Start of RECORDS FOR THE TASK
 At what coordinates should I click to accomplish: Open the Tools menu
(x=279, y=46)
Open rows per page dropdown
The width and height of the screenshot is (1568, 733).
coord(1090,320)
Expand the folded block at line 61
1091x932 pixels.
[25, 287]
End of RECORDS FOR THE TASK
[WORK TO COMPLETE]: Please give all the lines above again, exactly as they read.

[RESULT OF THE TASK]:
 At what coordinates should I click to accomplish: Open the Tools menu
(x=279, y=46)
Open rows per page dropdown
The width and height of the screenshot is (1568, 733).
coord(1090,320)
Expand the folded block at line 61
1091x932 pixels.
[25, 287]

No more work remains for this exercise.